Grassley was overmatched by his Democratic opponents, factually and temperamentally. But he had the gavel, and ultimately he had control. CNN kept Kavanaugh on split screen throughout the ruckus, and we got to watch him try to keep his face controlled. He mostly succeeded, smiling through the first 20 minutes of interruption, after that occasionally cracking into angst.
And so the hearing proceeded, with 10-minute opening statements laying out the stakes. Shockingly, Grassley admitted Republicans are trying to get back for the allegedly “shameful treatment of Robert Bork,” the Nixon solicitor general who carried out the Saturday Night Massacre but was rejected as Reagan’s Supreme Court nominee 31 years ago. Sasse mocked anti-Kavanaugh activists for “screaming protests saying women are going to die,” asking, “Where is the hysteria coming from?” (Note to Sasse: It’s not wise to accuse women who are defending their rights of hysteria.)
Another supposed anti-Trumper, Jeff Flake, joked around with Kavanaugh about their common love of sports before acknowledging the common problem facing everyone: Kavanaugh’s appointment by a lawless president, who on Monday tweeted his opposition to the indictments of two Republican supporters, Congressmen Chris Collins and Duncan Hunter, as they represented “two easy wins” in November.
Though Flake expressed concern about that tweet, he didn’t join Democrats’ calls to delay the hearing, or to demand more documents from Kavanaugh’s voluminous employment files. When his turn came around, Blumenthal appealed to Kavanaugh himself to ask for a delay, saying otherwise there would be a “taint” or an “asterisk” next to his name. Senator Dick Durbin had made the same request earlier; Kavanaugh did not agree.
The nominee’s testimony weakly recapped the high points of his July introduction: tributes to his adorable daughters, his wife and parents, and the black and female clerks he’s hired, along with anodyne promises to follow the law and be a part of the Supreme Court “team.” Sadly, there are two teams on the court right now, and Kavanaugh’s record—on women’s rights, voting rights, and labor rights—leaves no doubt about which one he’ll join.
As feisty as all the Senate Democrats were on Tuesday, it must be said: Harris drew first blood, and among folks I talked to there was uncertainty as to whether she was the only Democrat to volunteer to interrupt Grassley, or just the first.

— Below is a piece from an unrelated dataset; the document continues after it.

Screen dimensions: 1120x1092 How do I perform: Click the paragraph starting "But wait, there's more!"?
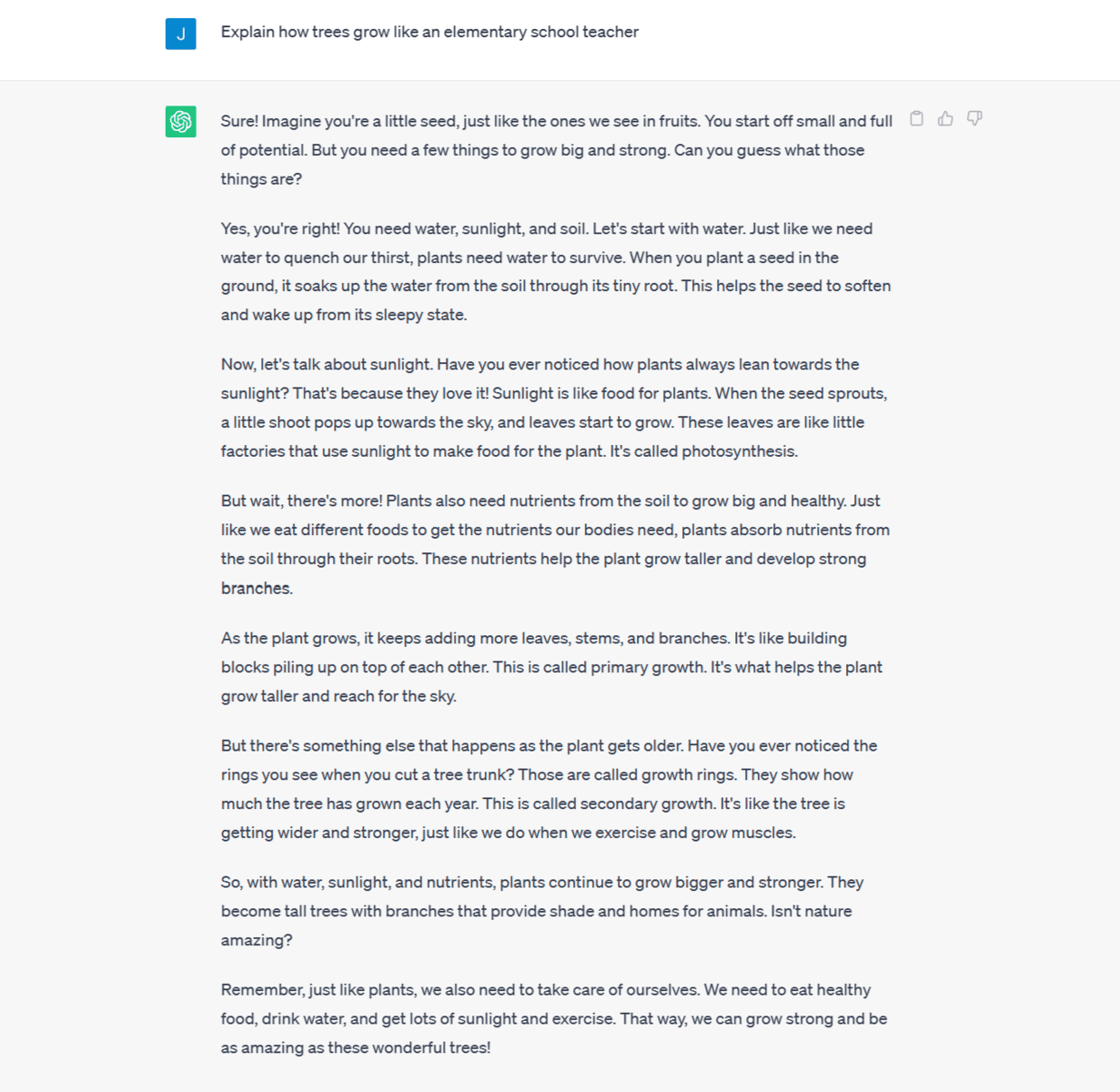(x=555, y=544)
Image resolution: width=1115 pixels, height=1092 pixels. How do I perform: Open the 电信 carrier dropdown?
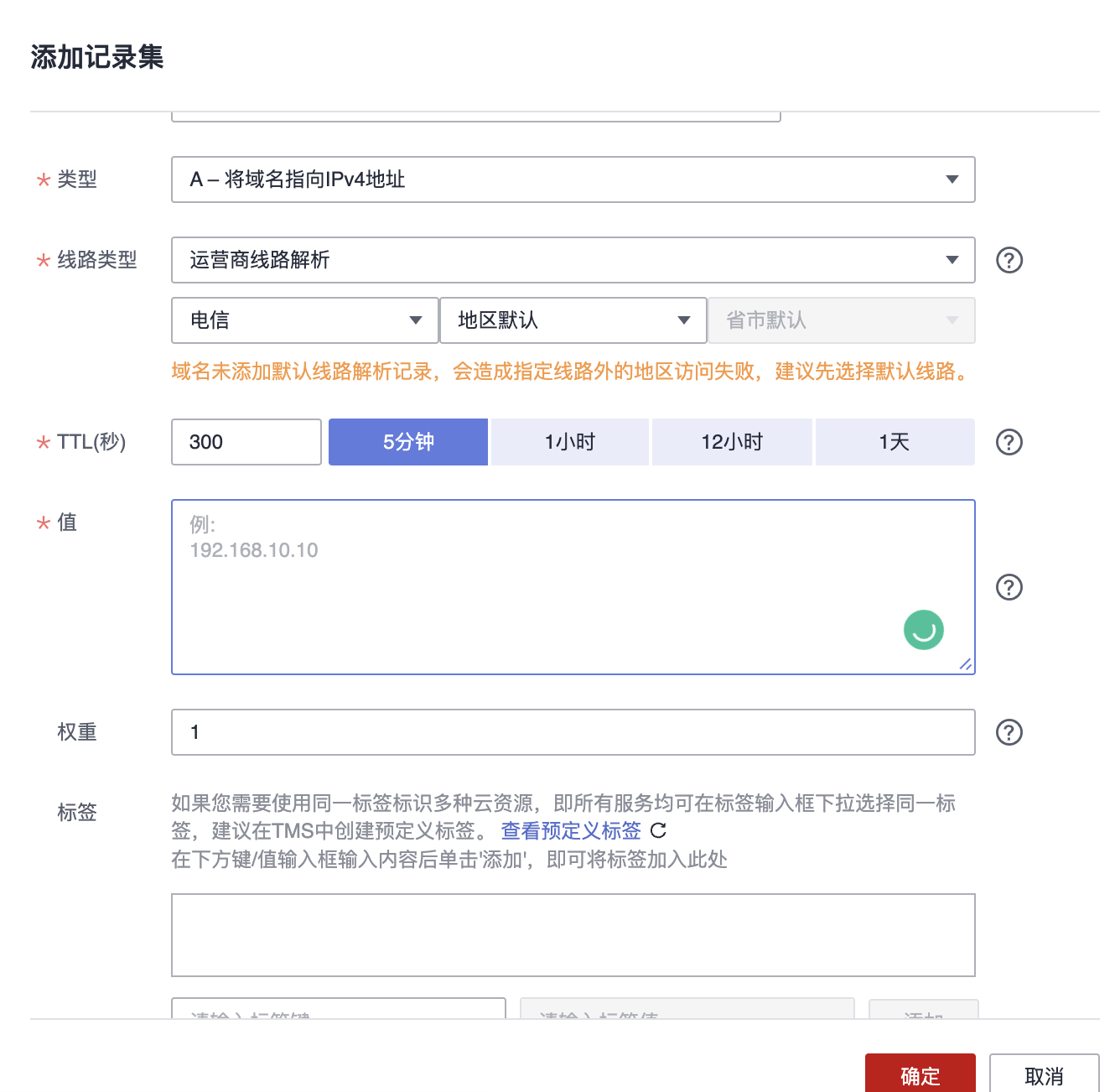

Either way, she deserves credit. As important as the spine of Democratic senators was, the most devastating moment came when gun-safety advocate Fred Guttenberg, whose daughter, Jaime, was murdered at Parkland High School last February, tried to talk to Kavanaugh. The nominee refused to shake his hand and walked away.
Meanwhile, excerpts from Bob Woodward’s new book, Fear: Trump in the White House, interrupted the hearing coverage all day. We learned that Chief of Staff John Kelly called his boss an “idiot,” Defense Secretary James Mattis ignored Trump’s orders to kill Syrian President Bashir al Assad, and, onetime National Economic Adviser Gary Cohn “stole a letter off Trump’s desk” that would have withdrawn the United States from a trade agreement with South Korea. The revelations ought to give senators pause, especially given Kavanaugh’s expansive views of executive power.

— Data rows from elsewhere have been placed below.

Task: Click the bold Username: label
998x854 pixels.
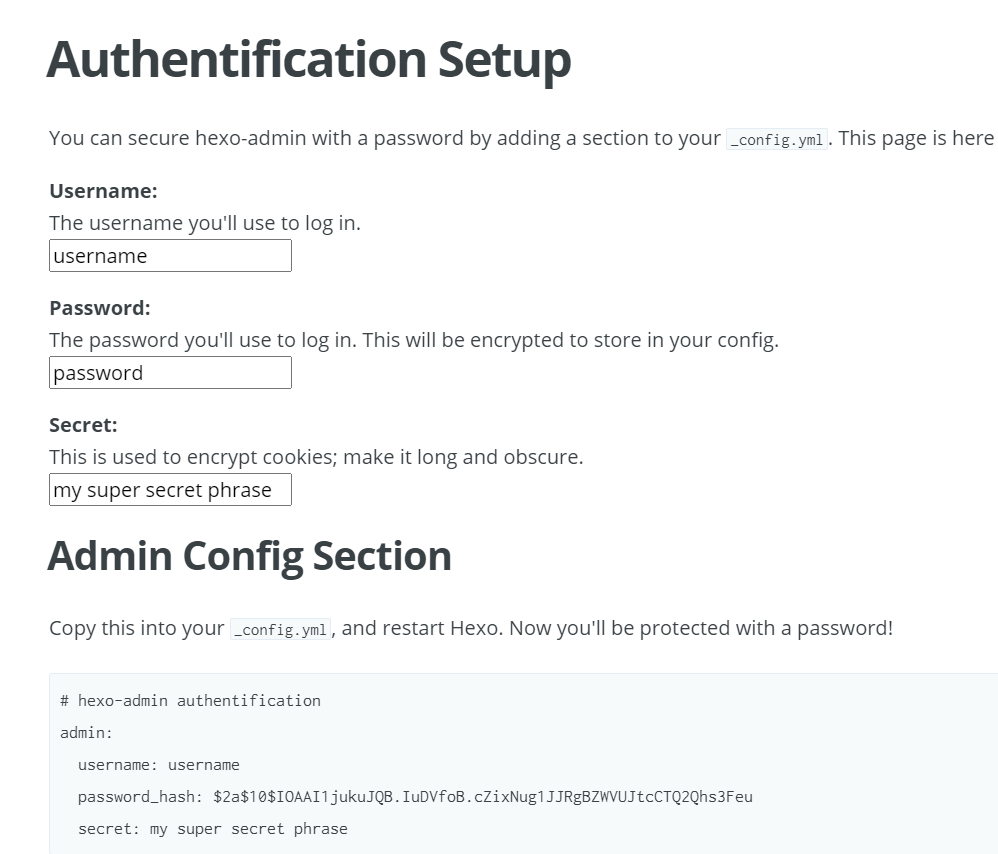Action: (x=103, y=191)
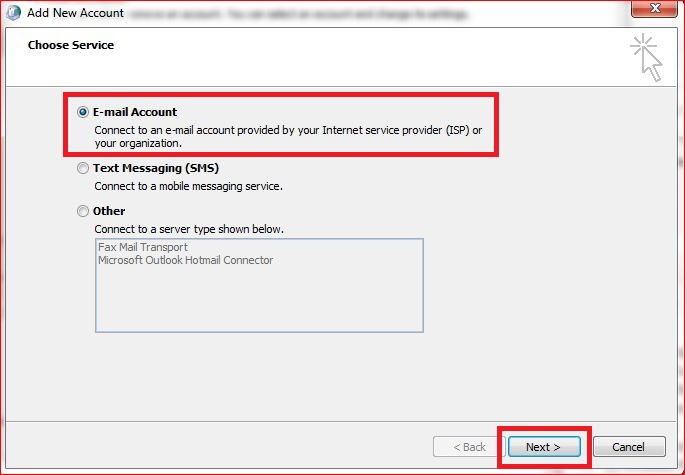Viewport: 685px width, 475px height.
Task: Select Fax Mail Transport in server list
Action: click(143, 247)
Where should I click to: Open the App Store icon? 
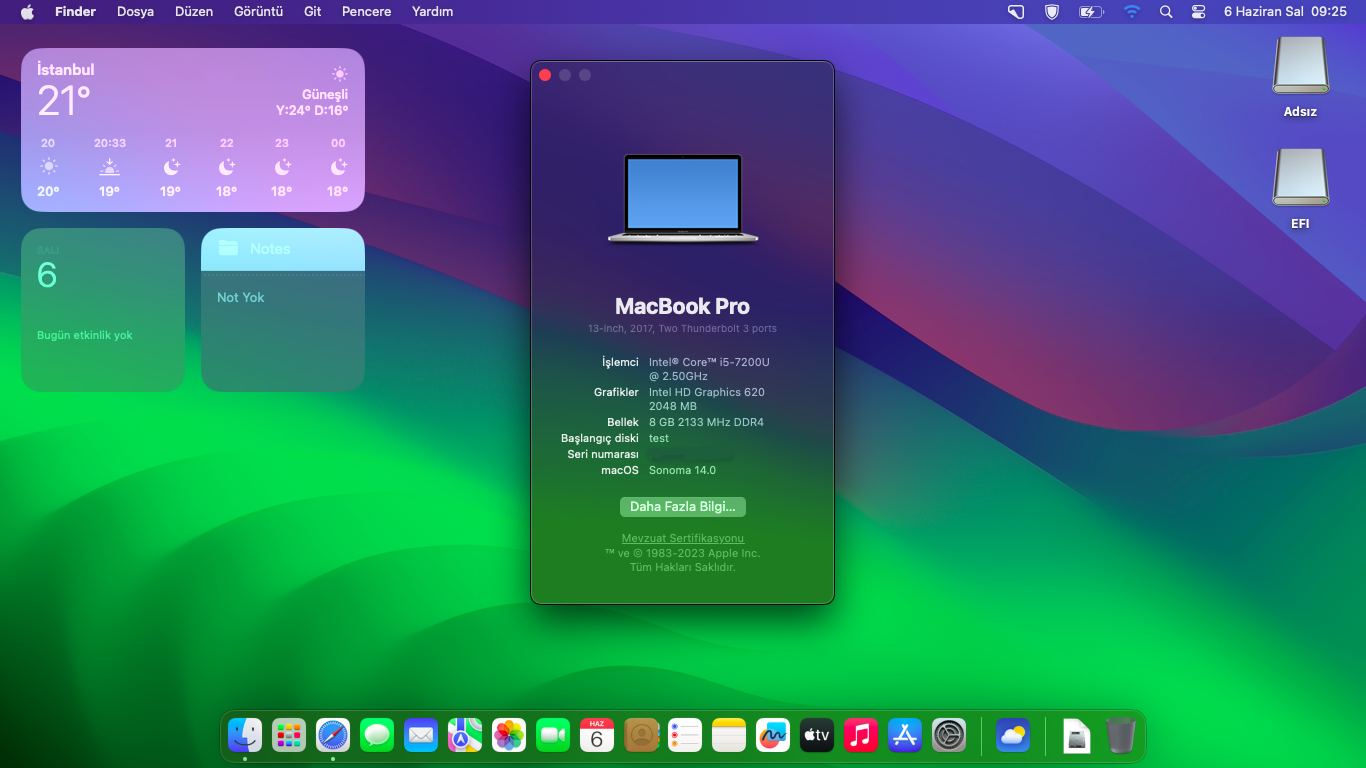pos(904,736)
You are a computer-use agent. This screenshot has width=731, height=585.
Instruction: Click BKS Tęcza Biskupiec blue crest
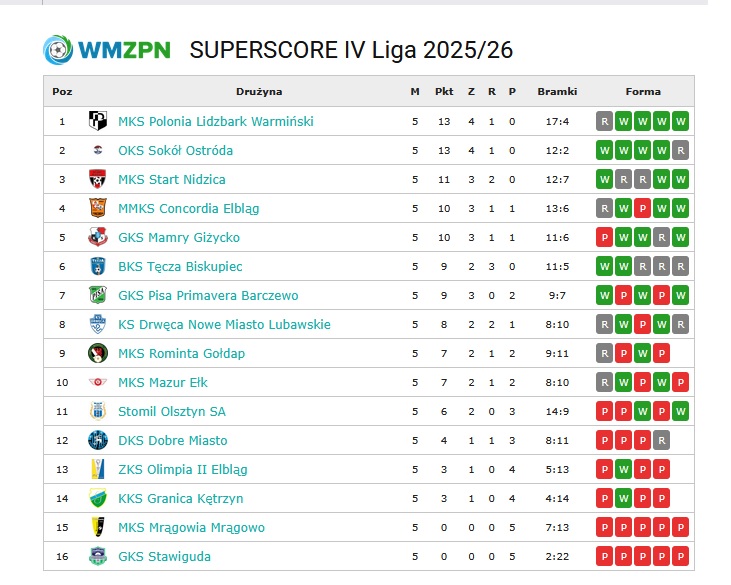click(98, 266)
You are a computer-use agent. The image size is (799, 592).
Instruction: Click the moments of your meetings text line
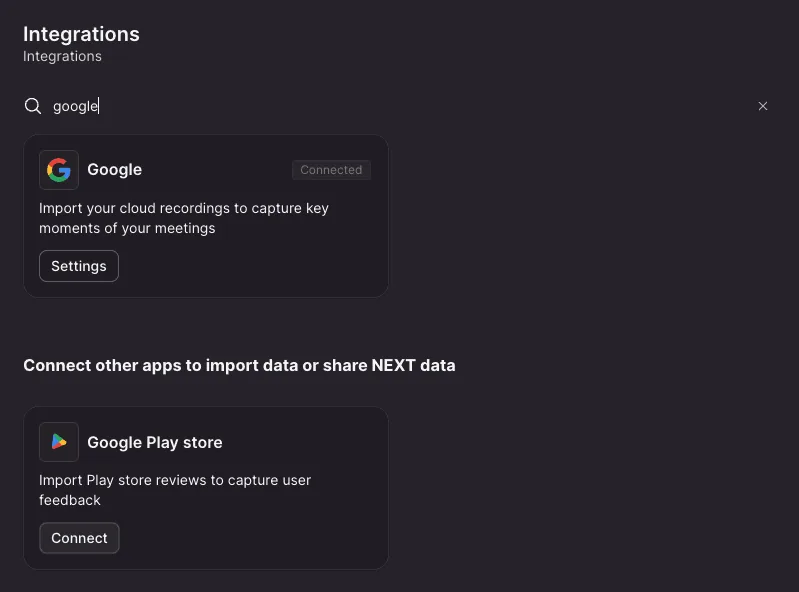127,228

The morning of anti-Kavanaugh protest pushed the whole process back by at least half a day—not enough to move it past the midterms, of course, when a blue wave might scare Republicans into doing their jobs of oversight. But who knows what the next week will hold? Winnie Wong promised that protesters are staying, texting me late Tuesday night from Senate minority leader Chuck Schumer’s office, where she said Women’s March organizers were eating Chinese food and plotting their next steps. Yes, you read that right.
“Until today, Democrats have really seemed cowed, not comfortable throwing themselves into opposition,” says Fallon. “This could get contagious if the Democrats keep it up.”